Manitoba is taking another hard hit on its potato industry, after being stormed by rain and then snow. The calendar has turned to November and growers have given up hope in harvesting.
“Ten grower surveys in Manitoba show 3,500 acres left in the field but the prediction is that up to 15,000 acres could be stranded,” Kevin MacIsaac, general manager, United Potato Growers of Canada told The Grower. “This is very devastating, shorting a processing market that is expanding.”
The $460 million expansion of J.R. Simplot’s plant in Portage la Prairie, Manitoba is expected to come on stream in January 2020. The question is where its supply will originate. Alberta and Idaho have also experienced tough harvesting conditions.
The big story in the U.S. is Idaho. With temperatures dipping to -8°C in mid-October, the harvest was cut short in the state. MacIsaac cites losses of 12,000 fresh potato acres, 12,000 processing potato acres and 2,400 seed potato acres.

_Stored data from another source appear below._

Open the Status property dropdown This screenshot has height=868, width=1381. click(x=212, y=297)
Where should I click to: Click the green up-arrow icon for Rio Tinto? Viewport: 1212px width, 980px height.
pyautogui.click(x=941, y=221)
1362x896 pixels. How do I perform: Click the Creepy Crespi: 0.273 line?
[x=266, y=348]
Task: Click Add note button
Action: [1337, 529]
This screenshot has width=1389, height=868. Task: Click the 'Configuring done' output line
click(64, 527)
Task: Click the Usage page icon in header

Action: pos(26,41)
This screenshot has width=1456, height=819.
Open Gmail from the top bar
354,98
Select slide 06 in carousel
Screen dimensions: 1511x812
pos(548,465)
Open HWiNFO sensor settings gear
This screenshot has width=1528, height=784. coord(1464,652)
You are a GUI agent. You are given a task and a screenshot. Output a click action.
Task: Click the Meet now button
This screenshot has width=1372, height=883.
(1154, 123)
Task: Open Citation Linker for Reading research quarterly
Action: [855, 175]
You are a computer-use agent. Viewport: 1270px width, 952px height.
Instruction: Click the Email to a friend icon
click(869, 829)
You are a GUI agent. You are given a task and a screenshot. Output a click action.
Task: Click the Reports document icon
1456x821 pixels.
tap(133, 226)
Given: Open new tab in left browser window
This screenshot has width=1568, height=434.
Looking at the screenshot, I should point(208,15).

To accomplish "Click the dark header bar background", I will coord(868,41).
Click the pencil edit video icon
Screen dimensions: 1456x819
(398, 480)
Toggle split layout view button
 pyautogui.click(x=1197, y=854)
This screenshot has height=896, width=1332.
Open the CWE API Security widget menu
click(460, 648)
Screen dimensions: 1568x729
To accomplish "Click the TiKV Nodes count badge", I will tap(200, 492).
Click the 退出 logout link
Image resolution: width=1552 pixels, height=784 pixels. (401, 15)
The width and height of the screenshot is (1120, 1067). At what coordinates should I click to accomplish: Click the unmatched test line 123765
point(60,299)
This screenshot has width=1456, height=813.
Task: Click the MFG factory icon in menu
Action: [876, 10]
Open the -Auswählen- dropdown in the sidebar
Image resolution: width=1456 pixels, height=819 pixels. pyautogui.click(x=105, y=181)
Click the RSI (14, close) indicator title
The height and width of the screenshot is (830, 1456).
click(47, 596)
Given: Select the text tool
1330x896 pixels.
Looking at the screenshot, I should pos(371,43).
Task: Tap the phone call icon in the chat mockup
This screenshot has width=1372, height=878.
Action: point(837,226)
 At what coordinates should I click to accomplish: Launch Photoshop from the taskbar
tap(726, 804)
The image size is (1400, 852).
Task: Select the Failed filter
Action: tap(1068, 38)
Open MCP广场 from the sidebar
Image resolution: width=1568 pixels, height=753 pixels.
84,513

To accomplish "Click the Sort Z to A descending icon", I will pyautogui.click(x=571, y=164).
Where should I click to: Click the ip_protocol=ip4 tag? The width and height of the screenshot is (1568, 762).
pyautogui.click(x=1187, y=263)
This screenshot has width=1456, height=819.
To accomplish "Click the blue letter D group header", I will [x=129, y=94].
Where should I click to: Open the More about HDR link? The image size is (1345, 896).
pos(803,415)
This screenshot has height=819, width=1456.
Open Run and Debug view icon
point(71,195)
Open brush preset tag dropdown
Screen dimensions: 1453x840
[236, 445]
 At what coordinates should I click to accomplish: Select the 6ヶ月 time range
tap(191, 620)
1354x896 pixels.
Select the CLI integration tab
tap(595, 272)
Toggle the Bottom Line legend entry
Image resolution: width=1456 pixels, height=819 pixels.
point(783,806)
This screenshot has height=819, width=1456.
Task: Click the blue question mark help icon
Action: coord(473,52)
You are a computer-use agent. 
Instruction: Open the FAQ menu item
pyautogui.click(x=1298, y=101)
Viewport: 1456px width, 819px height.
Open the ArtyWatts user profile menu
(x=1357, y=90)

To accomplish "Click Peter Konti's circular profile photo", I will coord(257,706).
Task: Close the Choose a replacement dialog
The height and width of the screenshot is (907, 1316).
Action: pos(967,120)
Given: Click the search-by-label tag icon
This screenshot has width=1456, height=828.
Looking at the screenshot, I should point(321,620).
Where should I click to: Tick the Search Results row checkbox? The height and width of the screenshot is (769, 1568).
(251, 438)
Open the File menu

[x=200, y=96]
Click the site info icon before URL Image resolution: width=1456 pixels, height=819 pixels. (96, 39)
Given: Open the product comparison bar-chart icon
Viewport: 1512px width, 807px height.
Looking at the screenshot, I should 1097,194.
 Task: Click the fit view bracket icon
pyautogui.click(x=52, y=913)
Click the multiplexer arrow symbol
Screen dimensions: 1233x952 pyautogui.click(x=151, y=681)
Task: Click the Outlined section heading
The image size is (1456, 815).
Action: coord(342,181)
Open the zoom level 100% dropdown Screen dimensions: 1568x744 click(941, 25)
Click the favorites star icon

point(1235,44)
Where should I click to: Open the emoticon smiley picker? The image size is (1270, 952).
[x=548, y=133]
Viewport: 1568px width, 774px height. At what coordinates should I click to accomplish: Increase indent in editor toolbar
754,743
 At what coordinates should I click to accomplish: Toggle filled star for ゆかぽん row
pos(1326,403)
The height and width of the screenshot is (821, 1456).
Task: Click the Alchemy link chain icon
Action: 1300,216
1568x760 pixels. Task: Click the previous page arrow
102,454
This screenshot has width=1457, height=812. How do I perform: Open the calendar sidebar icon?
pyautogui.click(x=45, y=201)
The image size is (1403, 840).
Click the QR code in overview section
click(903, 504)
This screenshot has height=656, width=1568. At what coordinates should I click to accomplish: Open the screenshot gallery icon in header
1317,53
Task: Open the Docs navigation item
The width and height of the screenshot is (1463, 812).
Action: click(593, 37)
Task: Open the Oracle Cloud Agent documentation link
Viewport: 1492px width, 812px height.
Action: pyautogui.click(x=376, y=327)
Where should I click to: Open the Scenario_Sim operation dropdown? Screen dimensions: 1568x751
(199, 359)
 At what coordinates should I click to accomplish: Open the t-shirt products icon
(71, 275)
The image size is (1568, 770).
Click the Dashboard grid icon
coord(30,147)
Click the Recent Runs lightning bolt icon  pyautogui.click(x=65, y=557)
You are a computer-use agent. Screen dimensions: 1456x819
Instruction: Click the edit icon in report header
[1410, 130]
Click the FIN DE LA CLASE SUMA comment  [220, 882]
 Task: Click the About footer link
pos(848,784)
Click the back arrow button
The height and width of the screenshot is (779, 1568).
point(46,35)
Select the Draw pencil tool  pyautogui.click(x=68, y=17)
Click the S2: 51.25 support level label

“Idaho is such a big player that there will be short supplies. Prices are moving up for fresh potatoes. And seed potatoes will be tight for 2020.”
“Washington state had an average crop but not super,” says MacIsaac. “Yields were at a five-year average. Plants in the Columbia Basin will need every potato they can get.”
If there’s a positive note, it’s found in Alberta where seed potato growers got their crop harvested. Prince Edward Island and New Brunswick also fared well in storing seed.